JUSTIN CLARKE: Ciaran, thanks for having me on the show.
CIARAN RYAN: Let’s kick off and describe how OrbVest came into being, when it happened and why [this is] your niche – why did you decide to focus on medical real estate in the United States?
JUSTIN CLARKE: I think that’s a great way to start, Ciaran. It’s kind of a different story from the conventional story. I guess I was involved with starting a company called Private Property, an online property portal, and ultimately One Africa Media, and I sold out about three years ago. Similarly, one of our partners, Martin Freedman, was the founder of Bayport Financial Services, and he also had sold out at around the same time.
So we both got joined up with Hennie Bezuidenhout.
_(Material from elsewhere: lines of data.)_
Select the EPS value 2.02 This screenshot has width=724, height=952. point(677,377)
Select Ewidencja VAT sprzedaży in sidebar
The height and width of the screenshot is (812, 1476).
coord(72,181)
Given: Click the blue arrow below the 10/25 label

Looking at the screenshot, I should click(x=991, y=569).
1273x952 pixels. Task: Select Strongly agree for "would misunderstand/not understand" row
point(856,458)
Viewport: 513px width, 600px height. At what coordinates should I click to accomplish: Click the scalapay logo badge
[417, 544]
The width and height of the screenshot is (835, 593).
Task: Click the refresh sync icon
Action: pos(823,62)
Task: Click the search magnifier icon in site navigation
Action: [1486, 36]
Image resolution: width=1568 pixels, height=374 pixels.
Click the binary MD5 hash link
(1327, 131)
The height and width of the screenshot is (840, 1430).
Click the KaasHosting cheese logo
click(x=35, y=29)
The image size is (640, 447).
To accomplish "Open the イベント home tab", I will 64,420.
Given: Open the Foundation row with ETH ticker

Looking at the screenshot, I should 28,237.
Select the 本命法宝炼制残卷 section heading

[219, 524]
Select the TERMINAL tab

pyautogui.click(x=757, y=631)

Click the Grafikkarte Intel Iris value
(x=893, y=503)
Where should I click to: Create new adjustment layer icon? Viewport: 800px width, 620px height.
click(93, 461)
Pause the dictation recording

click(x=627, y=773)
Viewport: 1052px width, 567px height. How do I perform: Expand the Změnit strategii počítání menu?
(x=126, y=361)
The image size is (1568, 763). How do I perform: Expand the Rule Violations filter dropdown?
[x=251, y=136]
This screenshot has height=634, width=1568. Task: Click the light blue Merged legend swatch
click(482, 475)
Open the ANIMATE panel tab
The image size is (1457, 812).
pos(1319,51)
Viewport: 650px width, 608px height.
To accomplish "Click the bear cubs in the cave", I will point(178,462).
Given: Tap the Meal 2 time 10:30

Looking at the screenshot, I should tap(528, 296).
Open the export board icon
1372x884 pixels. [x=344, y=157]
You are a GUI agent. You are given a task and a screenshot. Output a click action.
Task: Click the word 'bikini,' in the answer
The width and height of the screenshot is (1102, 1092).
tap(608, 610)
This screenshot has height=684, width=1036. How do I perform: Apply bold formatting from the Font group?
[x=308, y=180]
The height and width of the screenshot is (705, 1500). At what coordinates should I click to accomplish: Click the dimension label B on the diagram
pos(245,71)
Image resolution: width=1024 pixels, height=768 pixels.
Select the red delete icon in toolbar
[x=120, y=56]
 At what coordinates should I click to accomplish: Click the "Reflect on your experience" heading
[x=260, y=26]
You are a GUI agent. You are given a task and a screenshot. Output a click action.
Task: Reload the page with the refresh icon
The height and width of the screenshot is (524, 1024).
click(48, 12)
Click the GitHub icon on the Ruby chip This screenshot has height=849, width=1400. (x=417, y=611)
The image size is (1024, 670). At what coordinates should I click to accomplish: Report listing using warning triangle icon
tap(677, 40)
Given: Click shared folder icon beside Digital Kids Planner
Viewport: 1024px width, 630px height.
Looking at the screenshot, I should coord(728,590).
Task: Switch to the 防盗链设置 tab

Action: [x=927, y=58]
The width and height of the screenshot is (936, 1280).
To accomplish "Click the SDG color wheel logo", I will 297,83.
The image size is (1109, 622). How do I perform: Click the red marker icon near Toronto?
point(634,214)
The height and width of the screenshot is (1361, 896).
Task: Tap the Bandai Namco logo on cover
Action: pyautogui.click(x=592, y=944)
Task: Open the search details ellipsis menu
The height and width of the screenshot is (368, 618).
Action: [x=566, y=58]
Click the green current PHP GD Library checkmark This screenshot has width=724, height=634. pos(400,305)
Effectively he co-founded the company, having made investments in commercial real estate already in the USA. He has this fascinating insight into the changes that are happening in the healthcare sector. There is this disruption that is happening, this move away from what we call sick care at the moment, to healthcare, where there is more preventive medicine than ways through which you develop the illness and then go and see a doctor.
So there is kind of a move away from hospitals into medical buildings, and this is an opportunity that we identified. Hennie had an incredibly big portfolio already in South Africa of these medical buildings that he has built up over the past 20 years, so he has a massive amount of IP in the States.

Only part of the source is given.